[[ MATERIAL TO PROCESS, beginning ]]

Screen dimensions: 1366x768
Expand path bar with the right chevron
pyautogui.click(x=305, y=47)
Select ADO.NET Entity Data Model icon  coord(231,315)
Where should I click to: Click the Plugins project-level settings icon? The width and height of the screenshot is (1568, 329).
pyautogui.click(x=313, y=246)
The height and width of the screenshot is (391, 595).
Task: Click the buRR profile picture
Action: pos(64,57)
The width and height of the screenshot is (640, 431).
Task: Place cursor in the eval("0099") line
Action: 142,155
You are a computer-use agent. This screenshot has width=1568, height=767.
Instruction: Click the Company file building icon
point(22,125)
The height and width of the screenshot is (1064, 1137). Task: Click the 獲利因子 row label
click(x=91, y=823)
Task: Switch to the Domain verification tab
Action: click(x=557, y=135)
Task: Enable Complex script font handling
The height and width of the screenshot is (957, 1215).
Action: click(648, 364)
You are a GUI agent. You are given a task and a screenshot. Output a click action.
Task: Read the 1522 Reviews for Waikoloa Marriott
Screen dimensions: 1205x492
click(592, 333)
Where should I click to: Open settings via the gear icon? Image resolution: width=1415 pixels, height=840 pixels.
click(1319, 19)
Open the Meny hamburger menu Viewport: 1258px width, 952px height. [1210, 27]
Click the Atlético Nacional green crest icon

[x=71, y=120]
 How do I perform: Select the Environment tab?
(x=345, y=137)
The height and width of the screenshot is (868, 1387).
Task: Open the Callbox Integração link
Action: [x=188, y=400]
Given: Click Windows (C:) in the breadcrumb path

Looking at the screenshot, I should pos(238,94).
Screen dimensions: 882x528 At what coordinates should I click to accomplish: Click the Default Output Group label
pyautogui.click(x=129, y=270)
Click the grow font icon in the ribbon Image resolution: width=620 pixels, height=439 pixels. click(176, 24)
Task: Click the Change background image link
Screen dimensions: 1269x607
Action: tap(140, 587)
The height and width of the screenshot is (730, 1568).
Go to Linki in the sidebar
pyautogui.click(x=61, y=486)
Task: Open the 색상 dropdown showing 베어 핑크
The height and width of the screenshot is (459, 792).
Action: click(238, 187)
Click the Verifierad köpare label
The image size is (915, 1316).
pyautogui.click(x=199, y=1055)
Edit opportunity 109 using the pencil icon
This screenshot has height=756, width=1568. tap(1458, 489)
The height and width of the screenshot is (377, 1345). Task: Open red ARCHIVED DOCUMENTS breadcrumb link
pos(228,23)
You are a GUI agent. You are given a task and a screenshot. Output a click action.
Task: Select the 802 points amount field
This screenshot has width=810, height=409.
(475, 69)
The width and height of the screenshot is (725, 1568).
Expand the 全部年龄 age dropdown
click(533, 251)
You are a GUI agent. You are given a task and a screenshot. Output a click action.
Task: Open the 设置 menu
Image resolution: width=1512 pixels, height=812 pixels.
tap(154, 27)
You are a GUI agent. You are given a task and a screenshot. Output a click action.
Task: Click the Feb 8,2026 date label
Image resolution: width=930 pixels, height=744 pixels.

[[ MATERIAL TO PROCESS, end ]]

_WHAT IS BEING ASKED_:
So that nothing is lost, please reproduce each entry exactly as written.

_FINISHED EXERCISE_:
Screen dimensions: 1366x768
Expand path bar with the right chevron
pyautogui.click(x=305, y=47)
Select ADO.NET Entity Data Model icon  coord(231,315)
Where should I click to: Click the Plugins project-level settings icon? The width and height of the screenshot is (1568, 329).
pyautogui.click(x=313, y=246)
The height and width of the screenshot is (391, 595).
Task: Click the buRR profile picture
Action: pos(64,57)
The width and height of the screenshot is (640, 431).
Task: Place cursor in the eval("0099") line
Action: 142,155
You are a computer-use agent. This screenshot has width=1568, height=767.
Instruction: Click the Company file building icon
point(22,125)
The height and width of the screenshot is (1064, 1137). Task: Click the 獲利因子 row label
click(x=91, y=823)
Task: Switch to the Domain verification tab
Action: click(x=557, y=135)
Task: Enable Complex script font handling
The height and width of the screenshot is (957, 1215).
Action: click(648, 364)
You are a GUI agent. You are given a task and a screenshot. Output a click action.
Task: Read the 1522 Reviews for Waikoloa Marriott
Screen dimensions: 1205x492
click(592, 333)
Where should I click to: Open settings via the gear icon? Image resolution: width=1415 pixels, height=840 pixels.
click(1319, 19)
Open the Meny hamburger menu Viewport: 1258px width, 952px height. [1210, 27]
Click the Atlético Nacional green crest icon

[x=71, y=120]
 How do I perform: Select the Environment tab?
(x=345, y=137)
The height and width of the screenshot is (868, 1387).
Task: Open the Callbox Integração link
Action: [x=188, y=400]
Given: Click Windows (C:) in the breadcrumb path

Looking at the screenshot, I should pos(238,94).
Screen dimensions: 882x528 At what coordinates should I click to accomplish: Click the Default Output Group label
pyautogui.click(x=129, y=270)
Click the grow font icon in the ribbon Image resolution: width=620 pixels, height=439 pixels. click(176, 24)
Task: Click the Change background image link
Screen dimensions: 1269x607
Action: tap(140, 587)
The height and width of the screenshot is (730, 1568).
Go to Linki in the sidebar
pyautogui.click(x=61, y=486)
Task: Open the 색상 dropdown showing 베어 핑크
The height and width of the screenshot is (459, 792).
Action: click(238, 187)
Click the Verifierad köpare label
The image size is (915, 1316).
pyautogui.click(x=199, y=1055)
Edit opportunity 109 using the pencil icon
This screenshot has height=756, width=1568. tap(1458, 489)
The height and width of the screenshot is (377, 1345). Task: Open red ARCHIVED DOCUMENTS breadcrumb link
pos(228,23)
You are a GUI agent. You are given a task and a screenshot. Output a click action.
Task: Select the 802 points amount field
This screenshot has width=810, height=409.
(475, 69)
The width and height of the screenshot is (725, 1568).
Expand the 全部年龄 age dropdown
click(533, 251)
You are a GUI agent. You are given a task and a screenshot. Output a click action.
Task: Open the 设置 menu
Image resolution: width=1512 pixels, height=812 pixels.
tap(154, 27)
You are a GUI agent. You are given a task and a screenshot. Output a click action.
Task: Click the Feb 8,2026 date label
Image resolution: width=930 pixels, height=744 pixels.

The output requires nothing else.